───── DATA EXTRACTS ─────

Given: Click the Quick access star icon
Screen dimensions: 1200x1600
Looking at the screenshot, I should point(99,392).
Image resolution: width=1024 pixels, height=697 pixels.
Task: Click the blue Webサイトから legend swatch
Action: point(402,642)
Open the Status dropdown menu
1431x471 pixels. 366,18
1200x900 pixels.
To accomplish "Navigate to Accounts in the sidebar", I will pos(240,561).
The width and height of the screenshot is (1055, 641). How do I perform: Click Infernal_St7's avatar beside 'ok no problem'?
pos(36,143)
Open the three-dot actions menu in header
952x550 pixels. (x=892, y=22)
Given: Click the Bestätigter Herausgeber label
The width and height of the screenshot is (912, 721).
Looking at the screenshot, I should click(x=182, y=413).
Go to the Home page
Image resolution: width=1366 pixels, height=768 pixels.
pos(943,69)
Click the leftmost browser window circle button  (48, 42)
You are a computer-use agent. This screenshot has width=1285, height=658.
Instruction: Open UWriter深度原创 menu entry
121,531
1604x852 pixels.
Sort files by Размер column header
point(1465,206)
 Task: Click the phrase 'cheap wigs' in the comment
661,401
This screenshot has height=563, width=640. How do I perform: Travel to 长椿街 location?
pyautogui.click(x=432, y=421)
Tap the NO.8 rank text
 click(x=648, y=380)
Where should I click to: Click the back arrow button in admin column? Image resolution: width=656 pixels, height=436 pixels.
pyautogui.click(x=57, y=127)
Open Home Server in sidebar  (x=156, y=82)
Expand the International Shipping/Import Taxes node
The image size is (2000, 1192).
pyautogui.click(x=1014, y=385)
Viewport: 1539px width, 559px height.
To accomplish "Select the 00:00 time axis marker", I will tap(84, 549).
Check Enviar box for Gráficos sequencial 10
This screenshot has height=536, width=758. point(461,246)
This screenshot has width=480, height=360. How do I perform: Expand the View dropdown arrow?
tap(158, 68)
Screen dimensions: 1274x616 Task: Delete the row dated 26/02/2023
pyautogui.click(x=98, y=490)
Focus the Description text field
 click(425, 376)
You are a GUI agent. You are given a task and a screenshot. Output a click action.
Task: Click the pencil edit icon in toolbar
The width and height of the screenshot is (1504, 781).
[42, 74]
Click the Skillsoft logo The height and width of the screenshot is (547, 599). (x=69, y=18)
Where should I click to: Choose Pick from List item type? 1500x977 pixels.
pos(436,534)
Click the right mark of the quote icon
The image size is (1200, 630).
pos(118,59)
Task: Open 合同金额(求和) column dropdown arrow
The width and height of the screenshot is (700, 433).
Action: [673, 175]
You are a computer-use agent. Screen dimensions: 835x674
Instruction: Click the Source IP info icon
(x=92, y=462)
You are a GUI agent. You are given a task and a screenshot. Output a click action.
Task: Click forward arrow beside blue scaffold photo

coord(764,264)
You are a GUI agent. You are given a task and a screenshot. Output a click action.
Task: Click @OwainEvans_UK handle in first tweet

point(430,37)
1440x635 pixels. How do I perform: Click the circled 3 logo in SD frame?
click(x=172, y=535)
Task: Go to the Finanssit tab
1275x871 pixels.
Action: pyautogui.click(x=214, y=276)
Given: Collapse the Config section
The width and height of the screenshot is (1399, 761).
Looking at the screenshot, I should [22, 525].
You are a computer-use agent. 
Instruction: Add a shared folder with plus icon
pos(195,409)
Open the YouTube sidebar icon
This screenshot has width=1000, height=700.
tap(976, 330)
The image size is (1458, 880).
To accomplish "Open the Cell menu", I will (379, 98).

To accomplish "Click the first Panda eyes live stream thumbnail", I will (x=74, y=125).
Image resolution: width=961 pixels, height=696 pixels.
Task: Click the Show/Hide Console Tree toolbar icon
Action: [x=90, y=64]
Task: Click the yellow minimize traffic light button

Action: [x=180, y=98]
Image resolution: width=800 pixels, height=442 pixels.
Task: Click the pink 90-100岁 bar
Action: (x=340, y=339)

─────

PROBLEM DESCRIPTION:
From the first line of the data above through the line containing "1200x900 pixels.", repeat each line exactly, and add nothing.

EXERCISE ANSWER:
Given: Click the Quick access star icon
Screen dimensions: 1200x1600
Looking at the screenshot, I should point(99,392).
Image resolution: width=1024 pixels, height=697 pixels.
Task: Click the blue Webサイトから legend swatch
Action: point(402,642)
Open the Status dropdown menu
1431x471 pixels. 366,18
1200x900 pixels.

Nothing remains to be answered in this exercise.